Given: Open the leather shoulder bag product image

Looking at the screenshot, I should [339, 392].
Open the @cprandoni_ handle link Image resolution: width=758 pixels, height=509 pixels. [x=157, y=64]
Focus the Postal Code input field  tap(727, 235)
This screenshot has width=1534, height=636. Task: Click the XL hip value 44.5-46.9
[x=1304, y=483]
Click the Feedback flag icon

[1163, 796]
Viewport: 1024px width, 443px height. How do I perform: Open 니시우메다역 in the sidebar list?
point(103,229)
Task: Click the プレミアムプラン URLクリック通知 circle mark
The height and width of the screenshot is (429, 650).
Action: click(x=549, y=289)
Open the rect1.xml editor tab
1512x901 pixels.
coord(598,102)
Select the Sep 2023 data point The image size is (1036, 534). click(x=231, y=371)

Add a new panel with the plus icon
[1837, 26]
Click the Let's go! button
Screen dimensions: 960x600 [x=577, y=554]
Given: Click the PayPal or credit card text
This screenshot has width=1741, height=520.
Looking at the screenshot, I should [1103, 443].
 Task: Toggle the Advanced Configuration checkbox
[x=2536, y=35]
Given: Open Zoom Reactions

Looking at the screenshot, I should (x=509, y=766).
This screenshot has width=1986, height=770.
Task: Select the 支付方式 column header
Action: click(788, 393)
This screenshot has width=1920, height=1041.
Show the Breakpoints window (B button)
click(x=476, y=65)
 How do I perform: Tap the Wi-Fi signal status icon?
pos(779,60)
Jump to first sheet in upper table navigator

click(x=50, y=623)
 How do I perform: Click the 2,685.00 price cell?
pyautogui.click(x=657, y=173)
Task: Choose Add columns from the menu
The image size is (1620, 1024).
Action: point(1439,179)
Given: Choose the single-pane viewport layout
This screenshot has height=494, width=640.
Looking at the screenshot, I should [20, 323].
+ + +
Stated exercise: Please copy the data above word for word.

Reply to the exercise:
Given: Open the leather shoulder bag product image

Looking at the screenshot, I should [339, 392].
Open the @cprandoni_ handle link Image resolution: width=758 pixels, height=509 pixels. [x=157, y=64]
Focus the Postal Code input field  tap(727, 235)
This screenshot has width=1534, height=636. Task: Click the XL hip value 44.5-46.9
[x=1304, y=483]
Click the Feedback flag icon

[1163, 796]
Viewport: 1024px width, 443px height. How do I perform: Open 니시우메다역 in the sidebar list?
point(103,229)
Task: Click the プレミアムプラン URLクリック通知 circle mark
The height and width of the screenshot is (429, 650).
Action: click(x=549, y=289)
Open the rect1.xml editor tab
1512x901 pixels.
coord(598,102)
Select the Sep 2023 data point The image size is (1036, 534). click(x=231, y=371)

Add a new panel with the plus icon
[1837, 26]
Click the Let's go! button
Screen dimensions: 960x600 [x=577, y=554]
Given: Click the PayPal or credit card text
This screenshot has width=1741, height=520.
Looking at the screenshot, I should [1103, 443].
 Task: Toggle the Advanced Configuration checkbox
[x=2536, y=35]
Given: Open Zoom Reactions

Looking at the screenshot, I should (x=509, y=766).
This screenshot has width=1986, height=770.
Task: Select the 支付方式 column header
Action: click(788, 393)
This screenshot has width=1920, height=1041.
Show the Breakpoints window (B button)
click(x=476, y=65)
 How do I perform: Tap the Wi-Fi signal status icon?
pos(779,60)
Jump to first sheet in upper table navigator

click(x=50, y=623)
 How do I perform: Click the 2,685.00 price cell?
pyautogui.click(x=657, y=173)
Task: Choose Add columns from the menu
The image size is (1620, 1024).
Action: point(1439,179)
Given: Choose the single-pane viewport layout
This screenshot has height=494, width=640.
Looking at the screenshot, I should [20, 323].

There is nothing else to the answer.